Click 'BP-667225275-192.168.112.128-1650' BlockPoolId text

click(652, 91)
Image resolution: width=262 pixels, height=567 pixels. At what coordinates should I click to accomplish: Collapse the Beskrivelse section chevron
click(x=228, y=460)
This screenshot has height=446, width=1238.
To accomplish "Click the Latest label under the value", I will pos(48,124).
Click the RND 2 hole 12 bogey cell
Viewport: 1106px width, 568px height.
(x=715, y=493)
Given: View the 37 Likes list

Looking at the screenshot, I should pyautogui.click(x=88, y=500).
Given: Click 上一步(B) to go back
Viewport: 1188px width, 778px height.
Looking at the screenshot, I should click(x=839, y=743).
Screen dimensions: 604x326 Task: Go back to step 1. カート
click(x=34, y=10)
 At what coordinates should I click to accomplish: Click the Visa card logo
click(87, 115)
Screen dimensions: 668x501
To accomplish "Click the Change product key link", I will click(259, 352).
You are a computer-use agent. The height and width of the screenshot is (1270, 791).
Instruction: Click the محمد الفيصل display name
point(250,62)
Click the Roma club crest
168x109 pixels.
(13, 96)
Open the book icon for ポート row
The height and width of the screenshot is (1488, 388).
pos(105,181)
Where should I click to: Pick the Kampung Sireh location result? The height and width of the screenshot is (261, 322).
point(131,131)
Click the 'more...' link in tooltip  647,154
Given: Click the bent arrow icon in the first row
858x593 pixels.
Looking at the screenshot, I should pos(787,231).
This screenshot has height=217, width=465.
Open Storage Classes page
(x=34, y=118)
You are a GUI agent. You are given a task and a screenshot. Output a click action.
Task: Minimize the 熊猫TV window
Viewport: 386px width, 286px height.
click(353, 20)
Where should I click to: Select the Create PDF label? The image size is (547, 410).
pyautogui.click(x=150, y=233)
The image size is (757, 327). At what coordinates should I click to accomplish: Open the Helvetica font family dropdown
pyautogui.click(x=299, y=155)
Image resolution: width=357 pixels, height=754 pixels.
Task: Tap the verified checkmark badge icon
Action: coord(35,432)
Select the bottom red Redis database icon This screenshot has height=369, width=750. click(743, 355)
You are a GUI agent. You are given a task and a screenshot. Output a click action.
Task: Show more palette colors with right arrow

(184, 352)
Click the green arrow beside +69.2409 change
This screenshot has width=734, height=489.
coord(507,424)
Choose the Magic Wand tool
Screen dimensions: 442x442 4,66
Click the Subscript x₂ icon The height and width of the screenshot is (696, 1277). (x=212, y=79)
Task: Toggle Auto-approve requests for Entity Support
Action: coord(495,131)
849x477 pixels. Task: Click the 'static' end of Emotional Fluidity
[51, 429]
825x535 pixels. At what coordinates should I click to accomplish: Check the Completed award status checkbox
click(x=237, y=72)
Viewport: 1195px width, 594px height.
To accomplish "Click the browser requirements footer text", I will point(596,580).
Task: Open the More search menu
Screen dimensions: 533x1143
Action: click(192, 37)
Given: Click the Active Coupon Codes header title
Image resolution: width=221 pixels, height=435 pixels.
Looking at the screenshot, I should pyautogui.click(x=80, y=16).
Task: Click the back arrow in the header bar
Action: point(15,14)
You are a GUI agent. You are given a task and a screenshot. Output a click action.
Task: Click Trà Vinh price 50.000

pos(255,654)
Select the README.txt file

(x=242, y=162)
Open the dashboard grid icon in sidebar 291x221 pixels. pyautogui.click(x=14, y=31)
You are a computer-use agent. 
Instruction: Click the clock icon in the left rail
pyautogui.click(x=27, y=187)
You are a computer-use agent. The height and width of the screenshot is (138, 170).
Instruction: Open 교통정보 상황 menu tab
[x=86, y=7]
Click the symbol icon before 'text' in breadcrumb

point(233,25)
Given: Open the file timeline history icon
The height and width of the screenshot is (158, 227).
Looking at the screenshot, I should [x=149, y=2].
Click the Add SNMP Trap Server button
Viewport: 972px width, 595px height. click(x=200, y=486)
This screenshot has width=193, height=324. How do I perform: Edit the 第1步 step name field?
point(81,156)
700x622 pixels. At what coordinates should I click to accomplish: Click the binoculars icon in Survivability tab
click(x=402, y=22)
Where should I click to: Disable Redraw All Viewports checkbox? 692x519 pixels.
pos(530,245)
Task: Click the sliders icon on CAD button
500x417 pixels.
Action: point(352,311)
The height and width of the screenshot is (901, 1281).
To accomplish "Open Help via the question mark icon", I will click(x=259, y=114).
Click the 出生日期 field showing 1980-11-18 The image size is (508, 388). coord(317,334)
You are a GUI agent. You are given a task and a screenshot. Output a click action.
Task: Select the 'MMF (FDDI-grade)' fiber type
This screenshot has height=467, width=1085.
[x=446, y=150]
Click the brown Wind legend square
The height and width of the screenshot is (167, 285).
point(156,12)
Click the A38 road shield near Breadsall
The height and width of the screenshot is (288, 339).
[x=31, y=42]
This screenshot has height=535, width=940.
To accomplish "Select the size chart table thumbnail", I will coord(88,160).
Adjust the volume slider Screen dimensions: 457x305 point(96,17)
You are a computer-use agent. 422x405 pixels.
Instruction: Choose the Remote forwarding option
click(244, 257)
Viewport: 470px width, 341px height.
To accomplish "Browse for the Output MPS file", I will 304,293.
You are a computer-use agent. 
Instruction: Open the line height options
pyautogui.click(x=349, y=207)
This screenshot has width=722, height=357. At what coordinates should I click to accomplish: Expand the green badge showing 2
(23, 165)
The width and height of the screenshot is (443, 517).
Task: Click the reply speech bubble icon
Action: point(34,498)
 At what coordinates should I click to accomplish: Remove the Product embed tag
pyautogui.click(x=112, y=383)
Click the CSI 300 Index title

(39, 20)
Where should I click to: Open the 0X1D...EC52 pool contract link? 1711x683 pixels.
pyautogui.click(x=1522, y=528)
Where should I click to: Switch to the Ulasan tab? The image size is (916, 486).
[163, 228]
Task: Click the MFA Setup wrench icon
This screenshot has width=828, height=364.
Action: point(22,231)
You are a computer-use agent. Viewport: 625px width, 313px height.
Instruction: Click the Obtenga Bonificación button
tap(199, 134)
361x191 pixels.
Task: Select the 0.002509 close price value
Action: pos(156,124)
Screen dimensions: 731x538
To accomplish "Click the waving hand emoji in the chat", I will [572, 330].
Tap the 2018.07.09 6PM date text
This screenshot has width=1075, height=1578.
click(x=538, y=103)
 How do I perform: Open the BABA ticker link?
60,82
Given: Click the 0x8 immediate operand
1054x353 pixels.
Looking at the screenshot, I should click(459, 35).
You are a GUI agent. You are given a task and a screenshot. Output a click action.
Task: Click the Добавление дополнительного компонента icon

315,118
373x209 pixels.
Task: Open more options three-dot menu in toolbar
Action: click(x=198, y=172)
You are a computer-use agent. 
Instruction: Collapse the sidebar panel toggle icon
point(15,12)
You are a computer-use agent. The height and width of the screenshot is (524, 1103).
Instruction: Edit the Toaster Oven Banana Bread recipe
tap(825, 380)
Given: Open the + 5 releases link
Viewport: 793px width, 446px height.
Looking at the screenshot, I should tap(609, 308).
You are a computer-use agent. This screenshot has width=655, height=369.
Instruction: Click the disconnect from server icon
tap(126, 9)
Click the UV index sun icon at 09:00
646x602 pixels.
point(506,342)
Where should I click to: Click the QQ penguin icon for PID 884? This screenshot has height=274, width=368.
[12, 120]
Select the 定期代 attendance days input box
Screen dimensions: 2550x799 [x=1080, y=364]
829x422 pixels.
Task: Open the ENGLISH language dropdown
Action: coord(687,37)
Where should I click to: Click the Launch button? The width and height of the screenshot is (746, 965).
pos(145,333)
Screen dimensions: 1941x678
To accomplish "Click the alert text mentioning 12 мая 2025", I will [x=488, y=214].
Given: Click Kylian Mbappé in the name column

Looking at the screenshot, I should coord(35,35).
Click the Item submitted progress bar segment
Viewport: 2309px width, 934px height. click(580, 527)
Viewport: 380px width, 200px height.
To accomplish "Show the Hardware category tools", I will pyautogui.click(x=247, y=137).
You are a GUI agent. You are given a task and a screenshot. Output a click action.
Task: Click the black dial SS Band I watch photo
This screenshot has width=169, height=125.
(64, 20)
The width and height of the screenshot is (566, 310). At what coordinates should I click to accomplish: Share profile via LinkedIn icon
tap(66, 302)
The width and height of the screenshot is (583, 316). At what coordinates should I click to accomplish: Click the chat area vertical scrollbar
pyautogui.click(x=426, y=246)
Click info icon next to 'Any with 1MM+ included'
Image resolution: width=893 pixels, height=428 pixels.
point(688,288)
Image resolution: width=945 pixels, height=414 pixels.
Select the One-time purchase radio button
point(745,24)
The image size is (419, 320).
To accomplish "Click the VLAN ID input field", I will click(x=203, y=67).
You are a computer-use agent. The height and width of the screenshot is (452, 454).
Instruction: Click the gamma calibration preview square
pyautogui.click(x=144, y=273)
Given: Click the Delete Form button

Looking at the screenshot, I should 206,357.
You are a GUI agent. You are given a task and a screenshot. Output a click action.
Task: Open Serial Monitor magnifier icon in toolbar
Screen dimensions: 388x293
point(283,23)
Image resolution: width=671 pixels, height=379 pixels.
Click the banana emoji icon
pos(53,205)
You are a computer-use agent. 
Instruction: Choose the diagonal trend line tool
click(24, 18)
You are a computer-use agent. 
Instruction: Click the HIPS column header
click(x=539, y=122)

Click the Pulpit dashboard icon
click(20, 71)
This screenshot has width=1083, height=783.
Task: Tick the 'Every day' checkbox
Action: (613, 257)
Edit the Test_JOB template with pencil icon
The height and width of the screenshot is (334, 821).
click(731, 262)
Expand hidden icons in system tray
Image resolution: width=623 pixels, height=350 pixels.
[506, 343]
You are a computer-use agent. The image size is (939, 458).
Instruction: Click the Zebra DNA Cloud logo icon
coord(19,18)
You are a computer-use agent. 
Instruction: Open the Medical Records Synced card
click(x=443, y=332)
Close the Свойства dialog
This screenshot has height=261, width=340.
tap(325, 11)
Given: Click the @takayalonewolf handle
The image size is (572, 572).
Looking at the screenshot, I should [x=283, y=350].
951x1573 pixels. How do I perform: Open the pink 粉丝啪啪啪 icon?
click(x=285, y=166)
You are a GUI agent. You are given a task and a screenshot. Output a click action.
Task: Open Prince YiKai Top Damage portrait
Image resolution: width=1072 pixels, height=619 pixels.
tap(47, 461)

• _What you should do_
Give back, exactly as written, the stretch from the line with "You are a computer-use agent. The image" through the line with "Close the Свойства dialog", and no other lines from the records above.

• _Output below_
You are a computer-use agent. The image size is (939, 458).
Instruction: Click the Zebra DNA Cloud logo icon
coord(19,18)
You are a computer-use agent. 
Instruction: Open the Medical Records Synced card
click(x=443, y=332)
Close the Свойства dialog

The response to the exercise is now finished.